NYPA to lead offshore wind study; LIPA will also have role

A memorandum of understanding has been signed by New York power agencies and partners to conduct a study of successful offshore wind transmission models, with a specific focus on large-scale European projects, New York Gov. Andrew Cuomo said on Aug. 8.

The New York Power Authority will lead the study and a number of parties including the Long Island Power Authority will collaborate with NYPA on the initial phase of the research.

Input gained from the study will help determine the optimal infrastructure required to support offshore wind targets set by the governor.

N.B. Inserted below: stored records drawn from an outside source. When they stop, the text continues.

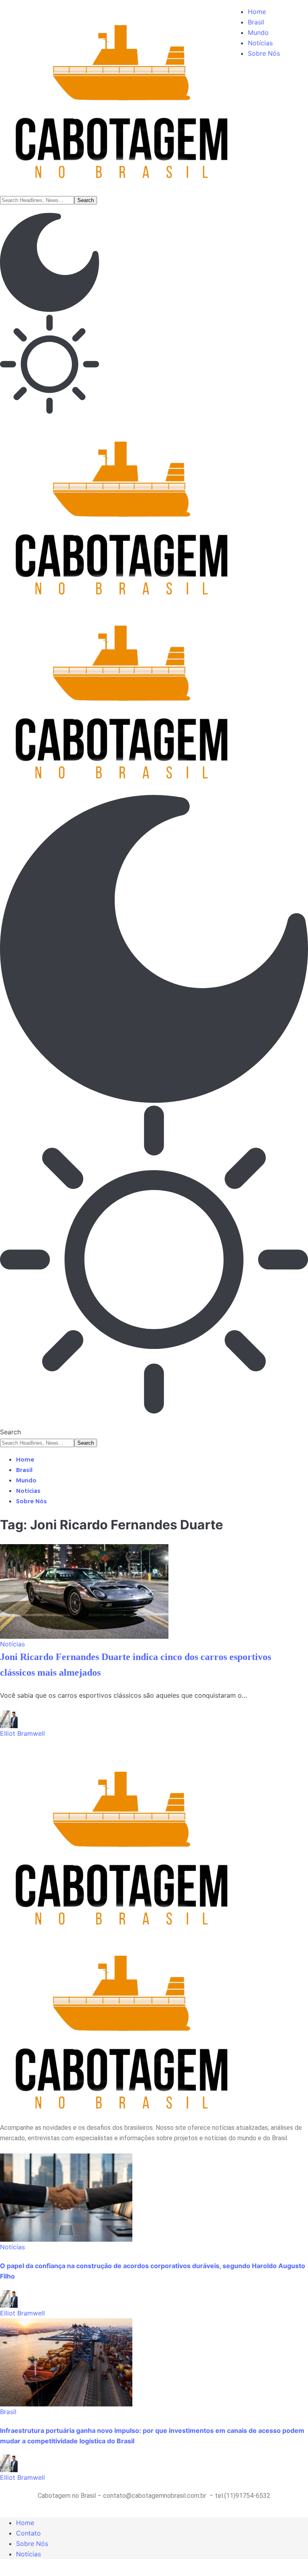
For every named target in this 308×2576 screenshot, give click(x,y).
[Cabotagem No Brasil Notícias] (154, 601)
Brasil (8, 2412)
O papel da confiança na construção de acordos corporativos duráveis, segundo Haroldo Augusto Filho (152, 2271)
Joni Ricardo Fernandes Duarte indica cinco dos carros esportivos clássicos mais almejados (135, 1665)
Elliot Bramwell (22, 1733)
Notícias (12, 1644)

Earlier this year, Cuomo announced the New York State Offshore Wind Master Plan, which will guide the state in the development of 2,400 megawatts of offshore wind by 2030. The plan describes the conditions needed for the state to achieve its offshore wind target and indicates the need for future technical studies and analyses to advance the most cost-effective and responsible development.

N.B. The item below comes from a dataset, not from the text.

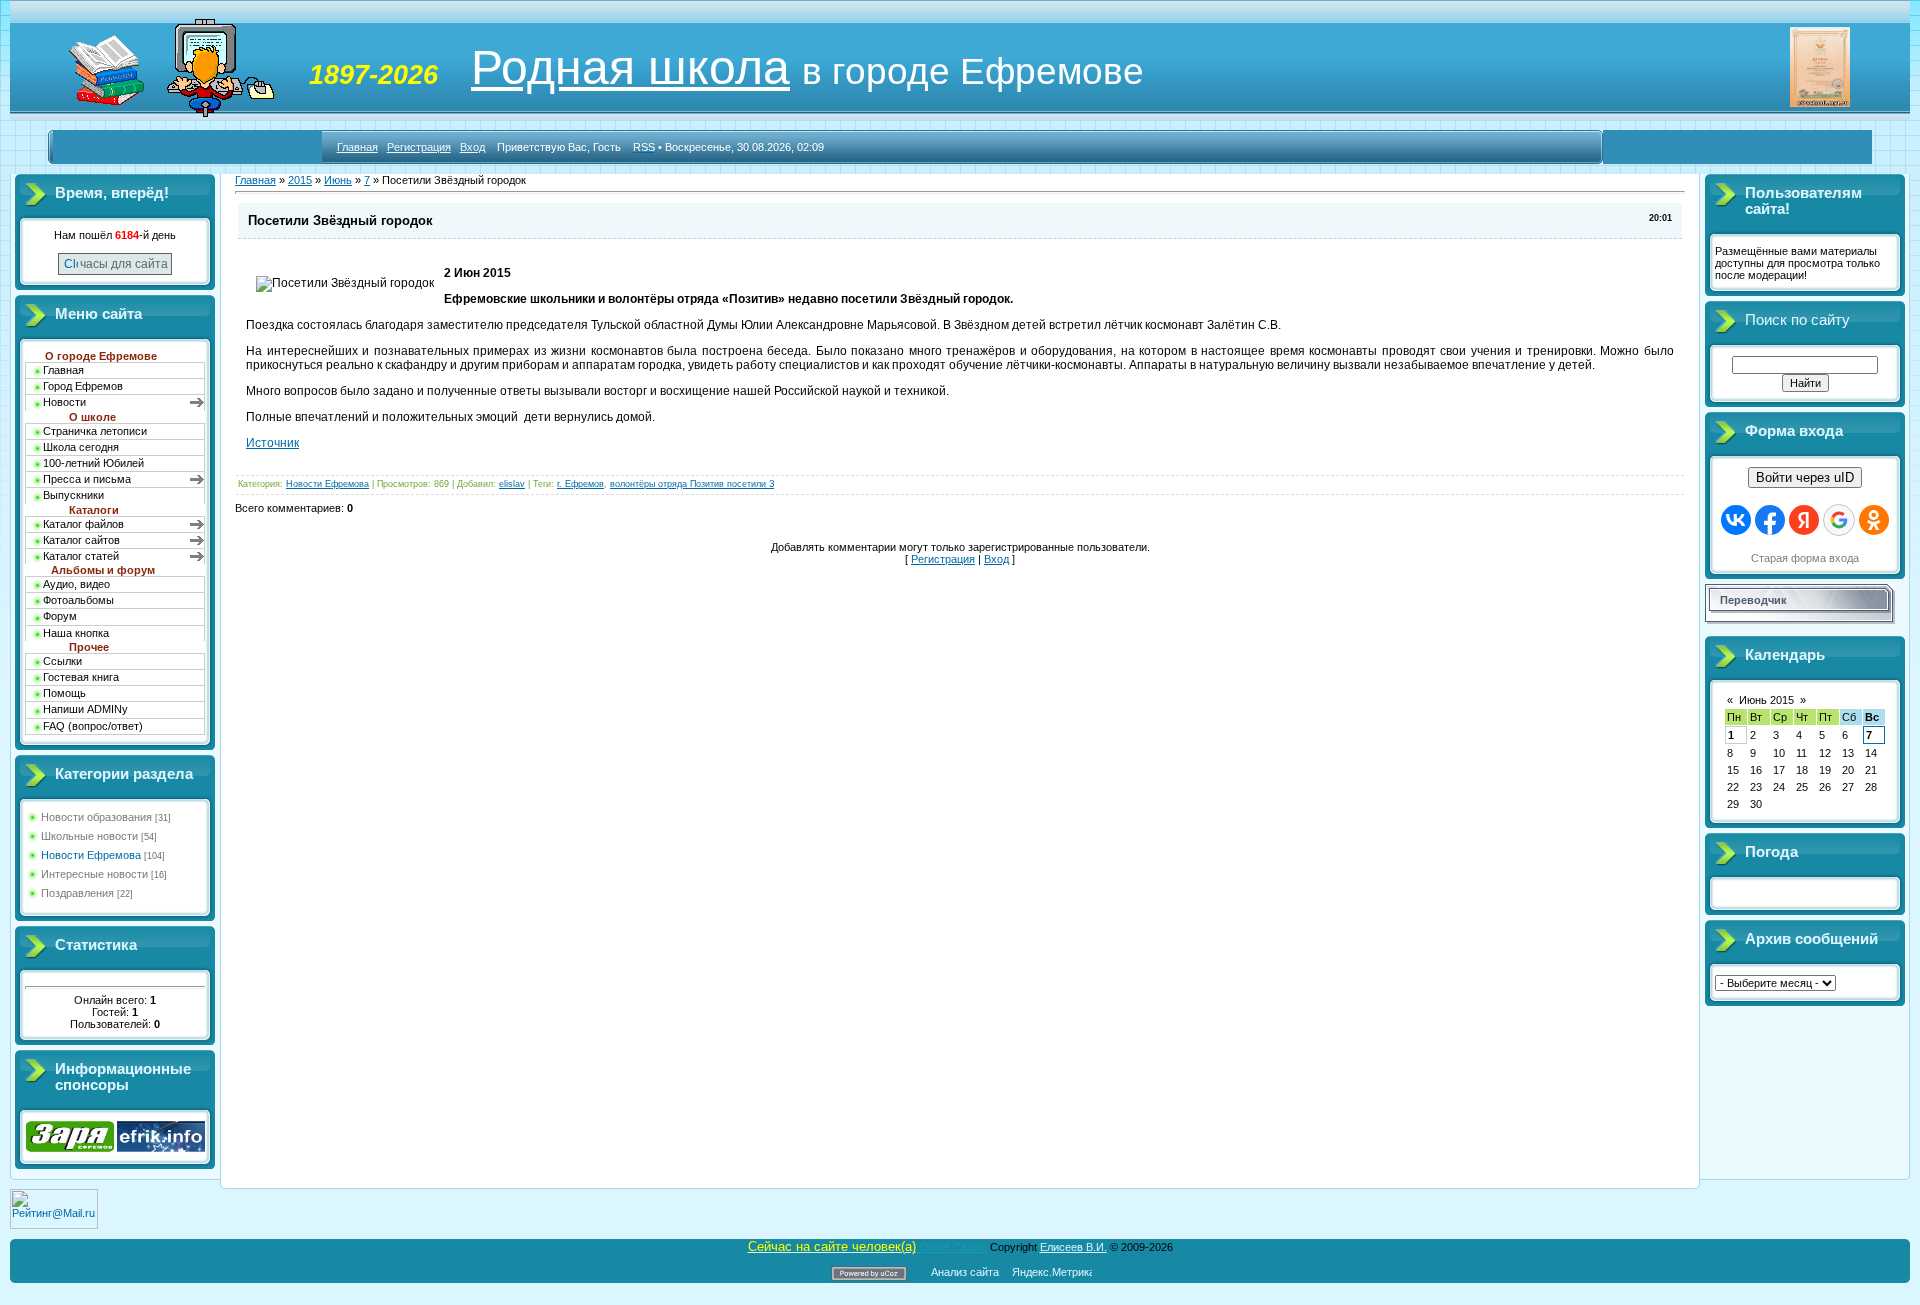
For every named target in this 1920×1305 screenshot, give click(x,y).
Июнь (338, 180)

Cuomo’s office said the findings of the study will be timely as the state looks at transmission costs which the master plan estimates could comprise 30 percent of total costs of an offshore wind development.

Particular attention will be given in the study to the physical design, including radial and network connections and interconnections between the projects and to the respective onshore transmission systems as well as development and rate structures.

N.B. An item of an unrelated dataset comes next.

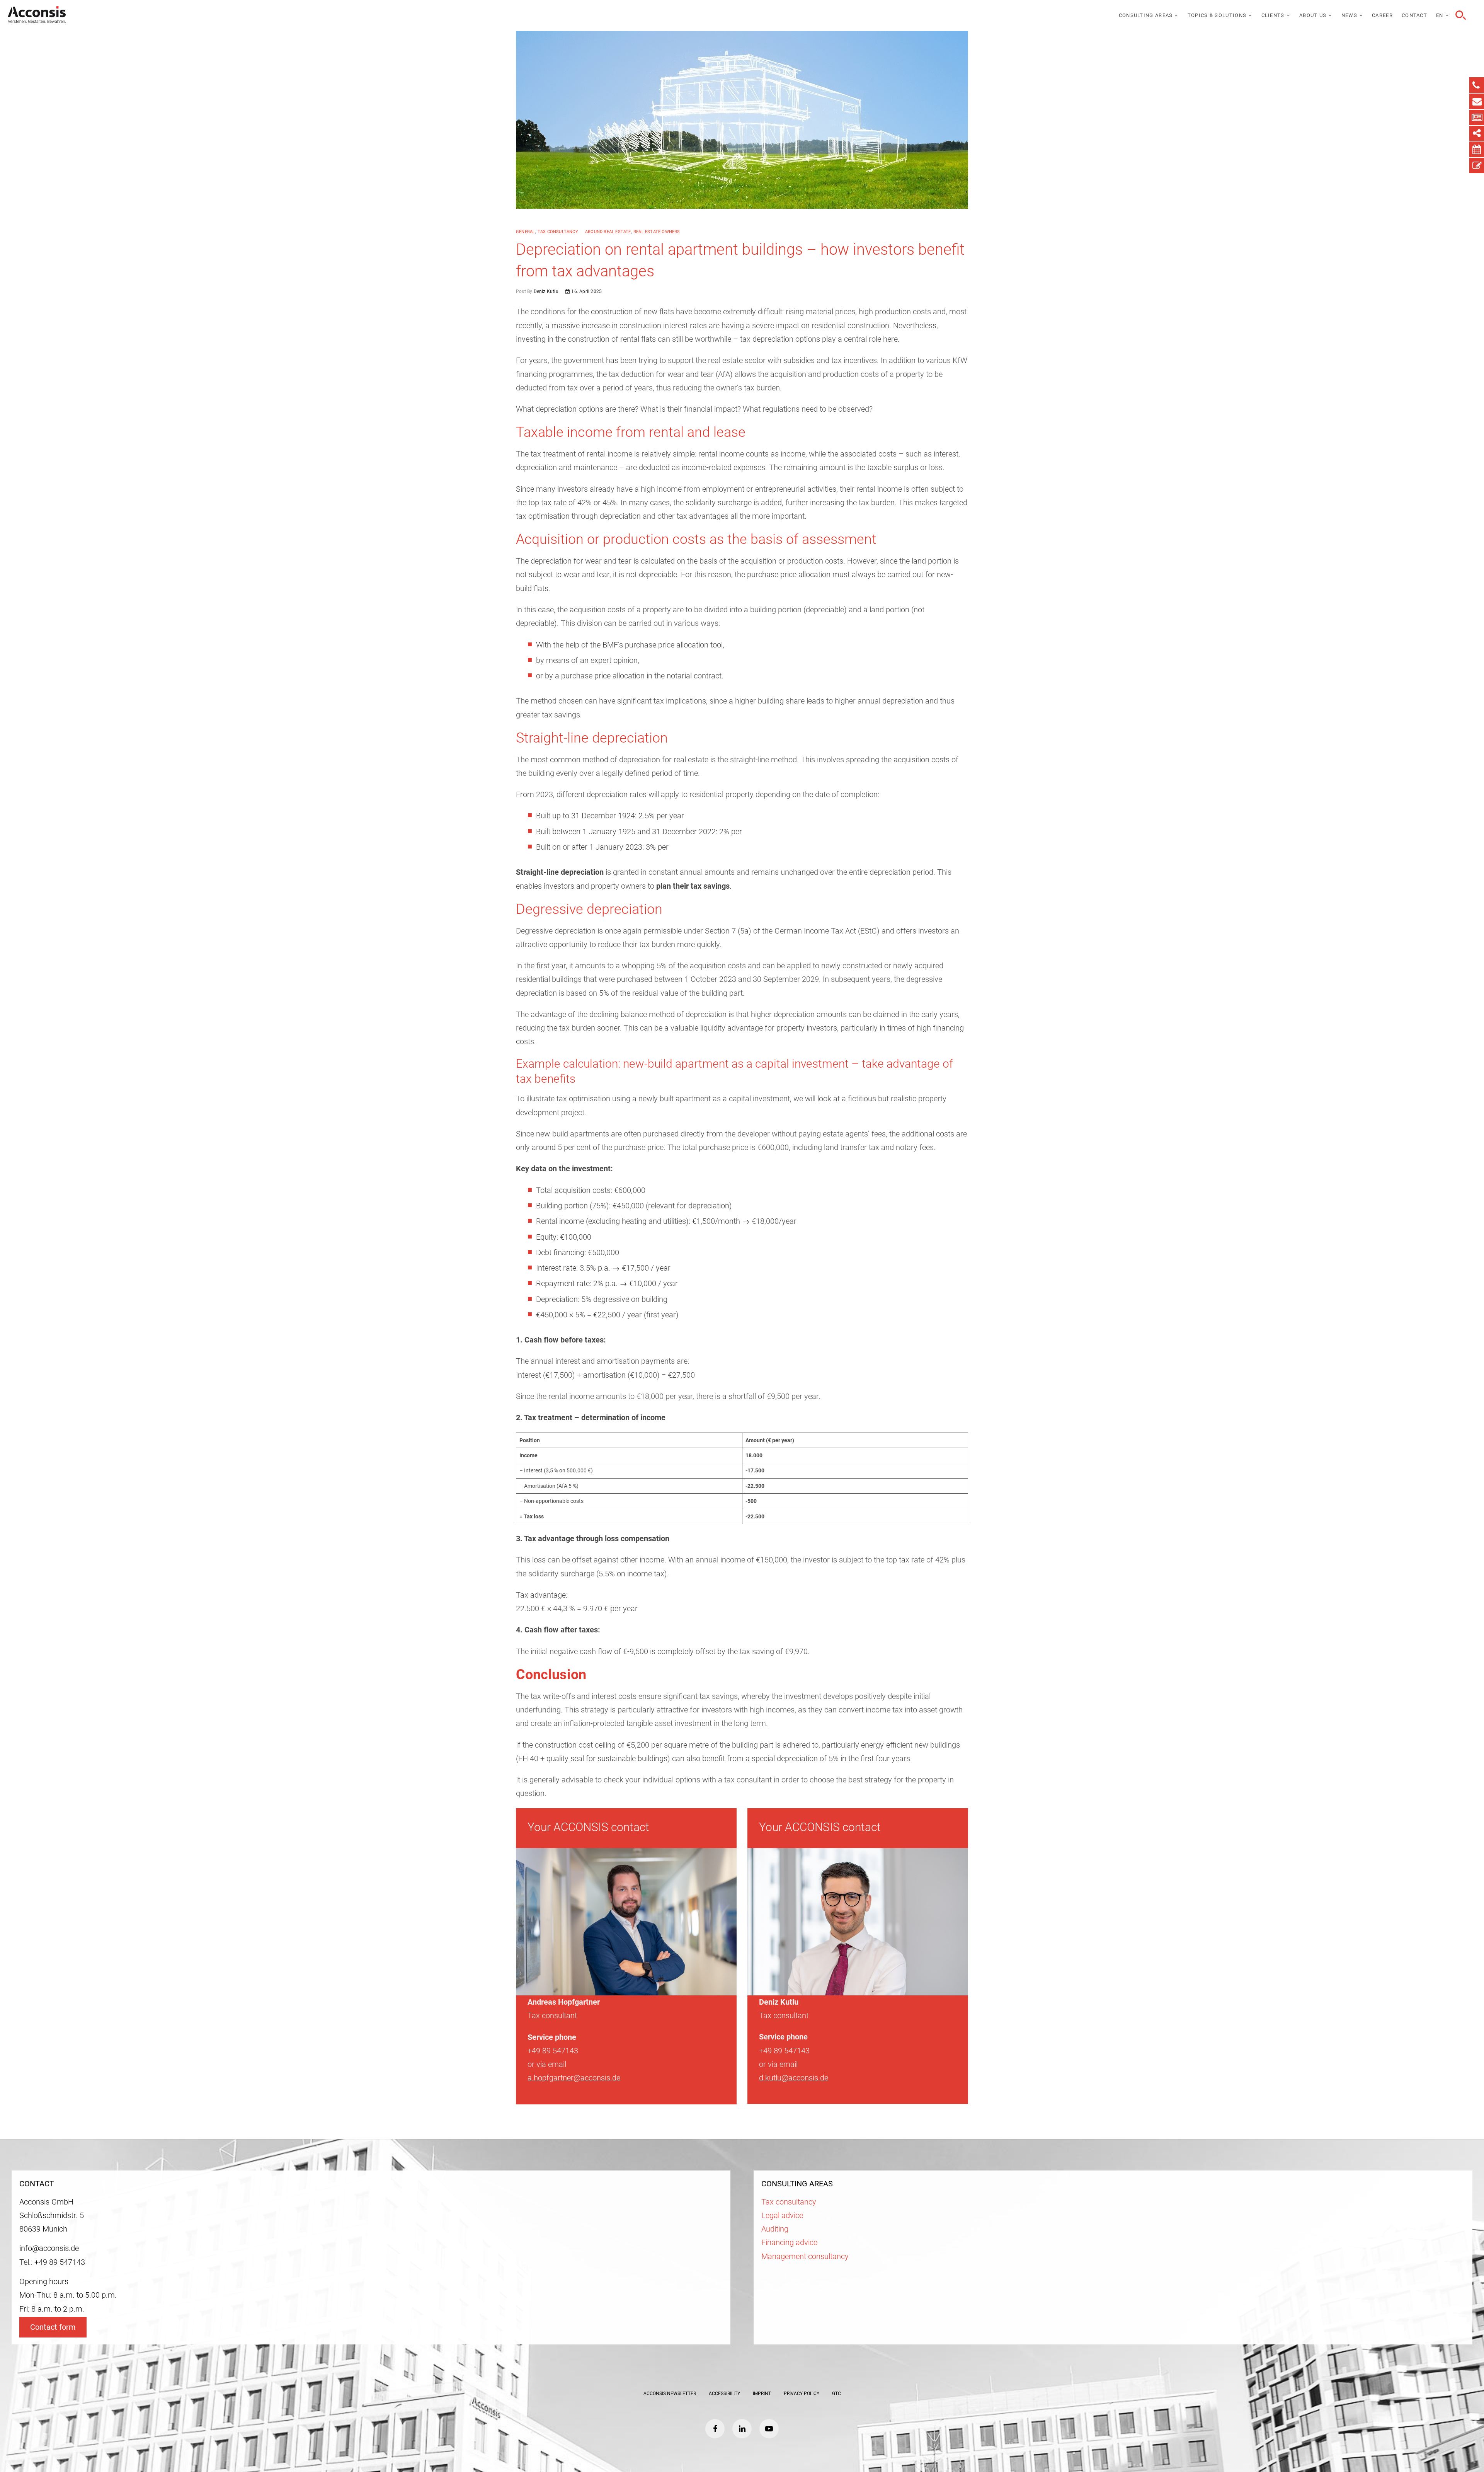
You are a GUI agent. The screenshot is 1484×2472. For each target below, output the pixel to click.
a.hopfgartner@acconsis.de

It will also focus on the ownership structures, business models and financing approaches used in each jurisdiction, as well as the regulatory approaches governing transmission development and cost recovery.

Results of the study “will enable New York State and offshore wind developers to implement these major clean energy projects in an informed, cost-effective manner, thereby reducing ratepayer costs and moving the state even further along in its goal of obtaining 50 percent of its electricity from renewables by 2030,” Cuomo’s office said in a news release.

The study will focus on European infrastructure design, best practices in connecting wind-generated power to transmission networks and the overall power grid and successes in reducing the cost of delivering wind energy to customers and consumers.

The New York Independent System Operator, Con Edison, the New York State Energy Research and Development Authority and LIPA will collaborate with NYPA on the initial phase of the research. The study will look to learn from the different transmission and interconnection models currently used in Europe, which currently utilizes advanced wind energy technologies.

"We'll look at the experiences, conclusions and recommendations of others to determine what New York should consider in developing offshore wind transmission,” said Gil Quiniones, NYPA's president and CEO. “We want to distill the most important lessons learned from European development and consider the possible implications for New York State."

"This collaboration is an important step to building a sustainable wind energy industry on Long Island and in New York,” said Tom Falcone, LIPA CEO. “Further research can grow an offshore wind industry that creates jobs, brings costs down and reduces our reliance on fossil fuels."

In January 2017, LIPA's Board of Trustees voted to approve the first offshore wind farm in New York. The LIPA board approved of the South Fork Wind Farm, a 90-MW development that is 30 miles southeast of Montauk.

PSC authorized solicitations

In July, the New York Public Service Commission authorized NYSERDA, in consultation with NYPA and LIPA, to issue Phase 1 solicitations in 2018 and 2019 for approximately 800 MW of offshore wind.

The PSC also required NYSERDA to take immediate steps to study transmission solutions for Phase 2 and beyond to consider the longer-term configurations for cost-effective transmission of offshore wind, and the various options for ownership and planning processes.

The study will inform the state on how to potentially apply learnings from Europe to New York for its Phase 2 procurements.

 Results of the study are expected this fall.